ENTRIES SUPPLIED ->
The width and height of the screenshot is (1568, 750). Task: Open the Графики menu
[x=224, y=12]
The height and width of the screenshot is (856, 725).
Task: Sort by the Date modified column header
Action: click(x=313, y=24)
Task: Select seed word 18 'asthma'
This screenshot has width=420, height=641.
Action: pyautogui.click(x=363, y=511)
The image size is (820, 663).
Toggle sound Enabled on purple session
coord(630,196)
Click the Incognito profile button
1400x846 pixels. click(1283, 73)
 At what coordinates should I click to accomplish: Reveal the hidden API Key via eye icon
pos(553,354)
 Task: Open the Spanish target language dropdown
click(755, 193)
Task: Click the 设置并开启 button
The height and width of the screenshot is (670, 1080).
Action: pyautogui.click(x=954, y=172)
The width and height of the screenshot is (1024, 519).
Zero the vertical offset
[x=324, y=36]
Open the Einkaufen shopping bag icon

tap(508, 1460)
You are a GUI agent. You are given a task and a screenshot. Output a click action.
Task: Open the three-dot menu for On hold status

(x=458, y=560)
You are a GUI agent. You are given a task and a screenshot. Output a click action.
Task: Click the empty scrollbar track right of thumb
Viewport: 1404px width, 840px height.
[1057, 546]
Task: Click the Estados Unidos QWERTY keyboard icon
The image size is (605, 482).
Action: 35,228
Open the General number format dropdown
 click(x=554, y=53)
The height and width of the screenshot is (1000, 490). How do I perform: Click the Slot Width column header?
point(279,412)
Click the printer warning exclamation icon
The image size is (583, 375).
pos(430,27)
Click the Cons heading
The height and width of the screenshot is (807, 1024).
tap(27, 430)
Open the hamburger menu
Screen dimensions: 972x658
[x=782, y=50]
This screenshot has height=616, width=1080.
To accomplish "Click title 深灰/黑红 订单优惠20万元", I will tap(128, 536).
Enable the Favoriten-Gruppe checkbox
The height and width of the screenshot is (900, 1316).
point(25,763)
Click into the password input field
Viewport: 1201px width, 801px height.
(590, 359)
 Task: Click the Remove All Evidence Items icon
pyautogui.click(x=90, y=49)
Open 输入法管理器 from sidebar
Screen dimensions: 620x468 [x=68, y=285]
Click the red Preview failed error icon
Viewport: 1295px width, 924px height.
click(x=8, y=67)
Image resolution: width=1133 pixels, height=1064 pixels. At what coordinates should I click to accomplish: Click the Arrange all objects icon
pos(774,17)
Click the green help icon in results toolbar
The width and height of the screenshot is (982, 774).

YOUR ASSIGNMENT ->
The task requires an exact copy of all the lines above.

PROBLEM SOLUTION ->
The width and height of the screenshot is (1568, 750). Task: Open the Графики menu
[x=224, y=12]
The height and width of the screenshot is (856, 725).
Task: Sort by the Date modified column header
Action: click(x=313, y=24)
Task: Select seed word 18 'asthma'
This screenshot has width=420, height=641.
Action: pyautogui.click(x=363, y=511)
The image size is (820, 663).
Toggle sound Enabled on purple session
coord(630,196)
Click the Incognito profile button
1400x846 pixels. click(1283, 73)
 At what coordinates should I click to accomplish: Reveal the hidden API Key via eye icon
pos(553,354)
 Task: Open the Spanish target language dropdown
click(755, 193)
Task: Click the 设置并开启 button
The height and width of the screenshot is (670, 1080).
Action: pyautogui.click(x=954, y=172)
The width and height of the screenshot is (1024, 519).
Zero the vertical offset
[x=324, y=36]
Open the Einkaufen shopping bag icon

tap(508, 1460)
You are a GUI agent. You are given a task and a screenshot. Output a click action.
Task: Open the three-dot menu for On hold status

(x=458, y=560)
You are a GUI agent. You are given a task and a screenshot. Output a click action.
Task: Click the empty scrollbar track right of thumb
Viewport: 1404px width, 840px height.
[1057, 546]
Task: Click the Estados Unidos QWERTY keyboard icon
The image size is (605, 482).
Action: 35,228
Open the General number format dropdown
 click(x=554, y=53)
The height and width of the screenshot is (1000, 490). How do I perform: Click the Slot Width column header?
point(279,412)
Click the printer warning exclamation icon
The image size is (583, 375).
pos(430,27)
Click the Cons heading
The height and width of the screenshot is (807, 1024).
tap(27, 430)
Open the hamburger menu
Screen dimensions: 972x658
[x=782, y=50]
This screenshot has height=616, width=1080.
To accomplish "Click title 深灰/黑红 订单优惠20万元", I will tap(128, 536).
Enable the Favoriten-Gruppe checkbox
The height and width of the screenshot is (900, 1316).
point(25,763)
Click into the password input field
Viewport: 1201px width, 801px height.
(590, 359)
 Task: Click the Remove All Evidence Items icon
pyautogui.click(x=90, y=49)
Open 输入法管理器 from sidebar
Screen dimensions: 620x468 [x=68, y=285]
Click the red Preview failed error icon
Viewport: 1295px width, 924px height.
click(x=8, y=67)
Image resolution: width=1133 pixels, height=1064 pixels. At what coordinates should I click to accomplish: Click the Arrange all objects icon
pos(774,17)
Click the green help icon in results toolbar
The width and height of the screenshot is (982, 774).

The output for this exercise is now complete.